The African Storyteller
Summer Session I (English; 300-level; 3 credits)
This course introduces students to traditional story-telling in Africa. The storytellers do not merely narrate stories; there is performance. The course will examine the art of the African storyteller including image, narrative, rhythm and symbolism. African storytelling from oral to written form will also be discussed. Students will have the opportunity to study the performance and aesthetics of African oral narratives and interpret them within their socio-cultural relevance.
Traditional Ghanaian Dance
Summer Session II (Dance; 100-level; 1 credit)

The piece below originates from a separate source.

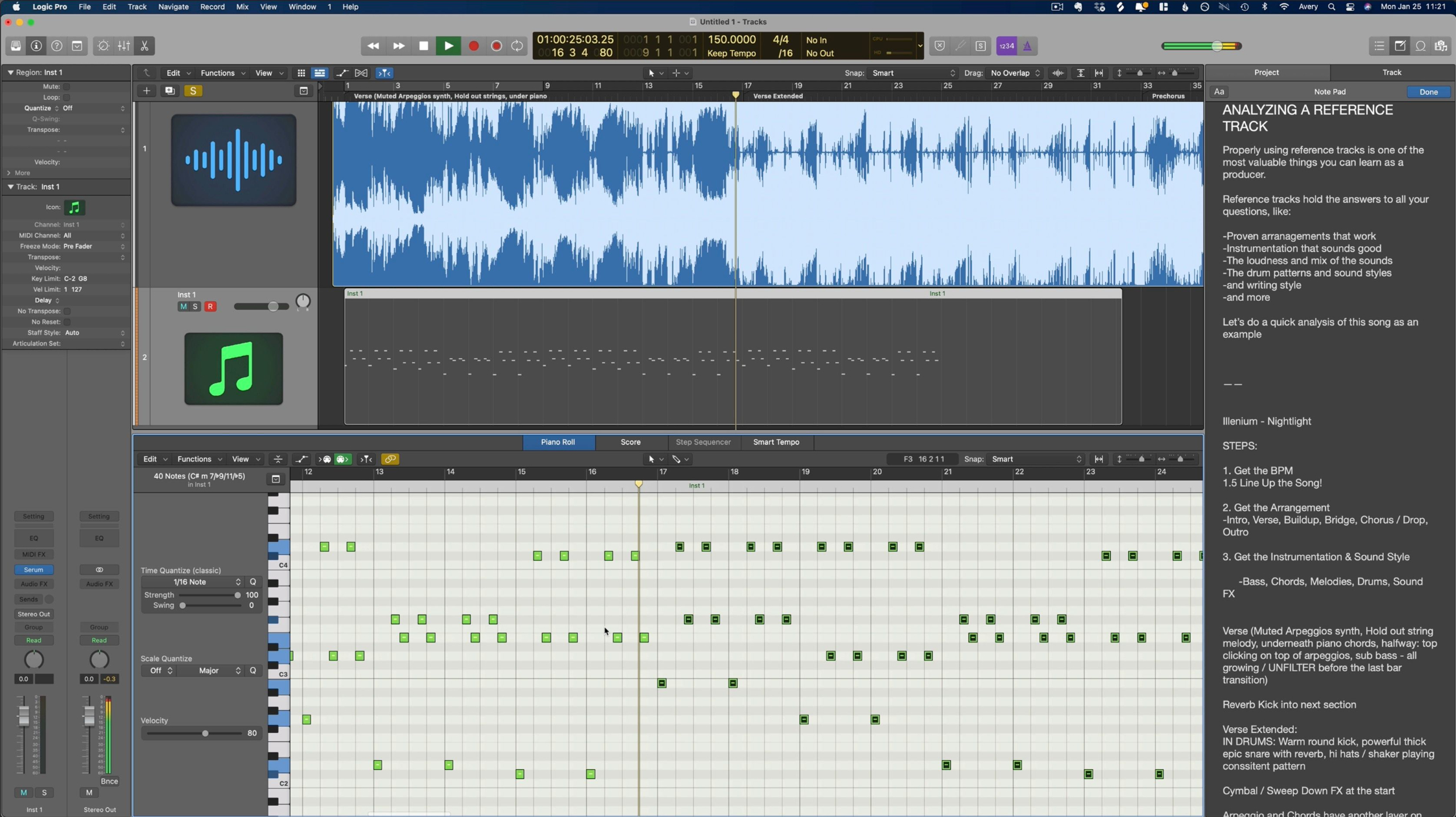Image resolution: width=1456 pixels, height=817 pixels.
Task: Check the Region Loop checkbox
Action: [67, 97]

Dance involves the spiritual, intellectual, emotional, and physical realms, all of which are necessary for the nourishment of our body and spirit. Ghanaian dance
This course is designed to introduce students to traditional dances from upper east / west, Volta, Ashanti and Greater Accra Regions in Ghana. Students will learn the historical, cultural, and social roles dance plays in Ghanaian society, while exploring the rhythm to the beats, and building strength and flexibility.
Twi - African Language I
Summer Session I (Twi; 100-level; 1 credit)
Summer Session II (Twi; 100-level; 1 credit)
This is a language course designed to provide basic communicative competence in oral and written Twi for beginners. It will focus on the structure of the language as well as the culture of the people. The areas covered include:
• written exercises
• translation (from English to Twi and from Twi to English)
• conversation and narration (dialogues, greetings, description of day – to – day activities, bargaining, giving directions)
• Grammar (parts of speech, nouns, e.g., verbs pronouns, particles, determiners; tense, aspect, negation, and questions; and ix ) and the culture.
Twi - African Language II
Summer Session II (Twi; 100-level; 1 credit)
The course will seek to introduce the students to the main features of Akan vowels – classification, description, distribution, vowel sequence, vowel harmony, nasalization. It will also deal with tones, their descriptions and functions – grammatical and lexical.
West African Dance Repertoire
Summer Session I (Dance; 100-level; 1 credit)
This course will introduce traditional dances from West Africa. Students will explore African Dance and learn about its history and cultural significance. Emphasis is placed on the relationship between dance and music, while increasing strength, flexibility, and developing rhythmic sensitivity.
Dance is a fundamental aspect of West African culture and serves several functions in the community. People dance in festivals, religious ceremonies, wedding ceremonies, funerals, and many social occasions.
Each African dance has a unique origin that is closely related to the culture and beliefs of the tribe that created it. The children are taught dance movements by their elders and are passed down through generations. It’s unclear how or when dances first appeared, but it has been part of African life for centuries. African rhythms expanded from Africa to America, mostly through the forced migrations of Africans taken as slaves. Today, traditional dances are strongly tied to cultural identity and continue to be practice both for their symbolic meaning and as a way to preserve cultural heritage.